### [WHAT THE TASK REQUIRES]
Your answer should be one number, the count of lines in the listing below containing the word "computer".

### [ENTRIES PROVIDED]
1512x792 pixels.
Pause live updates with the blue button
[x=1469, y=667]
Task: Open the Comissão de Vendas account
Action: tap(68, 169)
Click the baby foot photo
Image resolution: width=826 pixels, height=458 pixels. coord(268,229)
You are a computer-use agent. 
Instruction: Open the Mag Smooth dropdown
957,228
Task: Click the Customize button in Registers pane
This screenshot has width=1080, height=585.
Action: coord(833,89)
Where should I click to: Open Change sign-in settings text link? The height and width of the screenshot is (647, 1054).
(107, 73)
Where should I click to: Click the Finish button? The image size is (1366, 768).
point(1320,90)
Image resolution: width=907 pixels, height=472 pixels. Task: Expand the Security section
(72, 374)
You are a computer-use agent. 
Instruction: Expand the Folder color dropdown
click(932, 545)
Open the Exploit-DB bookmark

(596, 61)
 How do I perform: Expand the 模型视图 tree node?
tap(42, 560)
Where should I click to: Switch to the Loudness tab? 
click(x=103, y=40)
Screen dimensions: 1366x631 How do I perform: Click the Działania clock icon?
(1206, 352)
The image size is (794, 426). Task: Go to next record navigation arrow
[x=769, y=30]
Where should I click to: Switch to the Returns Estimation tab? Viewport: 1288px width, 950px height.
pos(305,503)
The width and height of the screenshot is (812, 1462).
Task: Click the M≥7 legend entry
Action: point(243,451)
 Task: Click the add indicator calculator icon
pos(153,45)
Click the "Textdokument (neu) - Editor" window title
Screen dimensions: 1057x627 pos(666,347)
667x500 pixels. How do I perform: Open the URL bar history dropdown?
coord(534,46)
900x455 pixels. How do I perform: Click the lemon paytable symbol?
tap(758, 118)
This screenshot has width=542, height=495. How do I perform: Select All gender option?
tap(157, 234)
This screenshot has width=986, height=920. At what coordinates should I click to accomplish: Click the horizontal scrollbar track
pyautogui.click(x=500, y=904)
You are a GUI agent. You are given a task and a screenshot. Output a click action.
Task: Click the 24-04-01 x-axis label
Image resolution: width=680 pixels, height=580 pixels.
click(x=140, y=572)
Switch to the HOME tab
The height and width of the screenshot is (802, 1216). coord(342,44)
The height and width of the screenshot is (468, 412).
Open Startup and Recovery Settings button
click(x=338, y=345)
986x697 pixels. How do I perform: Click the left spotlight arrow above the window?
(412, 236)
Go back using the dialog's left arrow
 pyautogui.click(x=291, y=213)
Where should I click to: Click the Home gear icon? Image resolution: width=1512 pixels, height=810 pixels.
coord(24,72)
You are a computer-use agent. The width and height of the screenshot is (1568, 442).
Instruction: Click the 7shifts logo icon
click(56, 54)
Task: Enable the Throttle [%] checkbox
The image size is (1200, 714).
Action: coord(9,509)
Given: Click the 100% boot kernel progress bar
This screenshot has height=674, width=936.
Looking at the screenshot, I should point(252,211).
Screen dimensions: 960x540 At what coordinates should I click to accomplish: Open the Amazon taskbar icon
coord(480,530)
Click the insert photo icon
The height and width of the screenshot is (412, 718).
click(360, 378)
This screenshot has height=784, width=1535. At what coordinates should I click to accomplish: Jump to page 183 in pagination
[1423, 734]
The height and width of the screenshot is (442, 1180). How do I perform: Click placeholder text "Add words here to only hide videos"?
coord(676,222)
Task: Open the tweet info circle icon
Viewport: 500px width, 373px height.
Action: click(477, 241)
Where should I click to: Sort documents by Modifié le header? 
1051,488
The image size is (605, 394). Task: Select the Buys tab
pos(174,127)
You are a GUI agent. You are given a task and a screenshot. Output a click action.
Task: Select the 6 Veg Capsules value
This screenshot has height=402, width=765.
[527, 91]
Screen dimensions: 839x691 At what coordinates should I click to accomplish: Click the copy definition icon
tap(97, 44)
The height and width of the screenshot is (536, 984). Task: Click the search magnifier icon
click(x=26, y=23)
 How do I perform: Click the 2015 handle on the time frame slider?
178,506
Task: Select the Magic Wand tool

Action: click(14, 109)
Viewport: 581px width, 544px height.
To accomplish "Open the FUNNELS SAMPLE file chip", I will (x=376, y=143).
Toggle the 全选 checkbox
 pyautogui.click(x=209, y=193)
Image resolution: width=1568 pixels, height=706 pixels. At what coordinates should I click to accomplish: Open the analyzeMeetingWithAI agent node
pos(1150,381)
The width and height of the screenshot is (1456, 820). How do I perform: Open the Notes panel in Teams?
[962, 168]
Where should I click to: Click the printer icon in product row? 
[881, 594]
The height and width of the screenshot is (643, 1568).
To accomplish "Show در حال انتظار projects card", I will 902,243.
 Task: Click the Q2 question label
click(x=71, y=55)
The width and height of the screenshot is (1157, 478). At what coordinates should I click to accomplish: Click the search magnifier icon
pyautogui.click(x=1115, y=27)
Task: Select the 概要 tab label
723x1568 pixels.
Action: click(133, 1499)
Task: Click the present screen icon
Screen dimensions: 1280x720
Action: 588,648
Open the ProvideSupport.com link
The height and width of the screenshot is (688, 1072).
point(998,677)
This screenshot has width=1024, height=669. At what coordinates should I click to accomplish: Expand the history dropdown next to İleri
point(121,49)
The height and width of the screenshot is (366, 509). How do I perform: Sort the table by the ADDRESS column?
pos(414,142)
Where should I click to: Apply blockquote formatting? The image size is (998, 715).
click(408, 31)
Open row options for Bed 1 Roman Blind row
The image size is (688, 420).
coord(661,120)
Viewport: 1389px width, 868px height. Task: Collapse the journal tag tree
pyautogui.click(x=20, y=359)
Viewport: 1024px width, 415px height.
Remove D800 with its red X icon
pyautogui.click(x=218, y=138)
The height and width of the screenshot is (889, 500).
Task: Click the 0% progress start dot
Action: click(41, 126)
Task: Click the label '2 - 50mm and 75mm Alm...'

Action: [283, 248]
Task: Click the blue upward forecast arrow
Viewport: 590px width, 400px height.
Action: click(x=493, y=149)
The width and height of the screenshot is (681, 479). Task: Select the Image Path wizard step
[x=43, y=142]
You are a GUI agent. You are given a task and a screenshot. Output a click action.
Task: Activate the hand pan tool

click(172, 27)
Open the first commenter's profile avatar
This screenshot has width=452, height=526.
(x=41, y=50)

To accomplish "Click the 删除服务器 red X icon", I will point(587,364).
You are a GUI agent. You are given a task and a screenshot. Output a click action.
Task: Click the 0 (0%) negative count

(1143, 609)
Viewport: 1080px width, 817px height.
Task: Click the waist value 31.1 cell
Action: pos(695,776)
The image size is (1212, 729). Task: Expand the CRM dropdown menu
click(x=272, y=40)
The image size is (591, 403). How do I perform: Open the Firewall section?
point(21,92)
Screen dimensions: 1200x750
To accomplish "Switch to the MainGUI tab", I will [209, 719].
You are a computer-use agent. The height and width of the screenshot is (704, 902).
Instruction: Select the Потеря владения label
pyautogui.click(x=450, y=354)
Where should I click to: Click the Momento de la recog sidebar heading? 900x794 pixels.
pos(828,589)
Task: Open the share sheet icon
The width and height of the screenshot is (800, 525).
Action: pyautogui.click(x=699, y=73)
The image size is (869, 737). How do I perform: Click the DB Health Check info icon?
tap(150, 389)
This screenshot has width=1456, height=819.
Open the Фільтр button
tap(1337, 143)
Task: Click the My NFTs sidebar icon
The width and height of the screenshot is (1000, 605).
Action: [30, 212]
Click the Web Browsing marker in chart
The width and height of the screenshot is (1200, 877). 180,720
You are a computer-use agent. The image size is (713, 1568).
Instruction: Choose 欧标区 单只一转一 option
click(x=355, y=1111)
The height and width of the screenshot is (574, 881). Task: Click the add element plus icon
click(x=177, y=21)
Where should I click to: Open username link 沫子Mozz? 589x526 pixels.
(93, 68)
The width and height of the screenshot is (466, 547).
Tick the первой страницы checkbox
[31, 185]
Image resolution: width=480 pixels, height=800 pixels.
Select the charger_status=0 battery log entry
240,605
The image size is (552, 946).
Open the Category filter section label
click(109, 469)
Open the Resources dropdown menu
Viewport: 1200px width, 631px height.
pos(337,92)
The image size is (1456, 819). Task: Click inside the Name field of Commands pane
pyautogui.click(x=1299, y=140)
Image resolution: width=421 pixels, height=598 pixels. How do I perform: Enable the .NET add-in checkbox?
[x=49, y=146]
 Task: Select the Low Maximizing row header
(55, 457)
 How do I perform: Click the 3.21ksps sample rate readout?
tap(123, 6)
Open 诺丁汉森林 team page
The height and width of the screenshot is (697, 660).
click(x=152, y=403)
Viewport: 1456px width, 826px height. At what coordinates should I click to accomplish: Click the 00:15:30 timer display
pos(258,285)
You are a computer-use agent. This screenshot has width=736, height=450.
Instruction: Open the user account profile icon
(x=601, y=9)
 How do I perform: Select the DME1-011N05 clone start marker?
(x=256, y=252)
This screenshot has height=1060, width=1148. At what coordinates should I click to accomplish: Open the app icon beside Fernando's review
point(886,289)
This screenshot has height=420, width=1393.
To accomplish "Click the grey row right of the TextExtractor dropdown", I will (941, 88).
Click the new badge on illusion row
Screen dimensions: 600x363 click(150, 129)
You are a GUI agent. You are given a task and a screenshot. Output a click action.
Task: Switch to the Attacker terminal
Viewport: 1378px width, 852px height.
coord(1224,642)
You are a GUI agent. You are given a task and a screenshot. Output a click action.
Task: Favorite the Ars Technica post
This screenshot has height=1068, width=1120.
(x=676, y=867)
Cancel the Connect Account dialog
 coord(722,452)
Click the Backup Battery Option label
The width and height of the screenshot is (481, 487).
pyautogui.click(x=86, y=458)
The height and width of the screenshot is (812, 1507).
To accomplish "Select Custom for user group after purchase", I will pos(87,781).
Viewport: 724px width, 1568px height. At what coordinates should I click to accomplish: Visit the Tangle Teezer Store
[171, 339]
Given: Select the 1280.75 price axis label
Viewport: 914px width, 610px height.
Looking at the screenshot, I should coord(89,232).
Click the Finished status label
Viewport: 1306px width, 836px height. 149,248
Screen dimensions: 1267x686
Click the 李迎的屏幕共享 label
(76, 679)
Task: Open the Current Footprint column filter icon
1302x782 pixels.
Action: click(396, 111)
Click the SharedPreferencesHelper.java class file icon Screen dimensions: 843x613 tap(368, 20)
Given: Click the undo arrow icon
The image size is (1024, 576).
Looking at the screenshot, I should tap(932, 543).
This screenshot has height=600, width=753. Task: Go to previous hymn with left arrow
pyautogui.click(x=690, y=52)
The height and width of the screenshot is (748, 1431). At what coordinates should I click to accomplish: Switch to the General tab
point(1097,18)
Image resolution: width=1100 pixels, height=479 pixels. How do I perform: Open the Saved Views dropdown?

### [PROBLEM SOLUTION]
6